You're right that state law requires all group health insurance plans sold in New York to make coverage available to policyholders' dependents through age 29.
But that law doesn't apply to many big employers because they self-
insure rather than buying insurance. Self-insurers are governed by federal law, not state law. My earlier columns addressed a question from a reader whose employer isn't subject to the New York law.
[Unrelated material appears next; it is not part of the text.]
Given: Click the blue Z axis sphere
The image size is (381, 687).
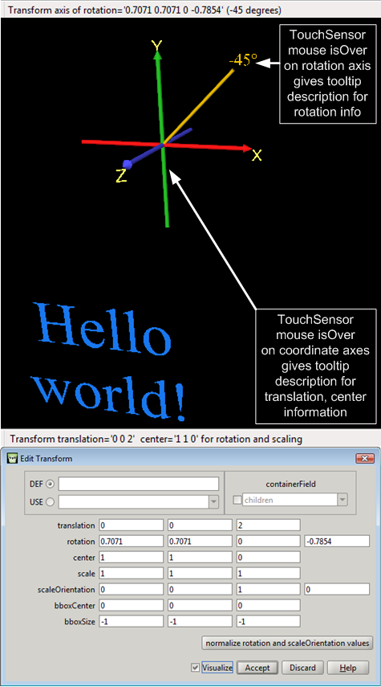Looking at the screenshot, I should tap(127, 164).
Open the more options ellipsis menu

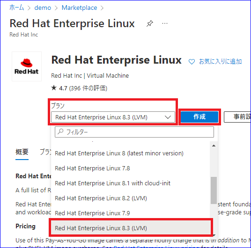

An employer that is subject to that law can satisfy its requirements either by 1) including extended dependent coverage in the group plan, so that the cost of covering young adults through age 29 is spread among all employees who elect dependent coverage; or 2) by making extended coverage available only on request, so that its cost is paid only by the employees who request it. In that case, extended young adult coverage becomes similar to COBRA. COBRA gives people who are insured in an employer-sponsored group plan the right to continue buying insurance in the plan, even after they've otherwise lost their eligibility for coverage.
If your employer is subject to state law, your child qualifies for extended coverage even if she doesn't live with you and isn't financially dependent on you, provided she is unmarried, younger than 30, not covered by or eligible for employer-sponsored coverage or a self-insured employer plan, and lives and works in New York State or in the plan's service area.
The bottom line New York employers who purchase group health insurance must make extended dependent coverage available to their employees.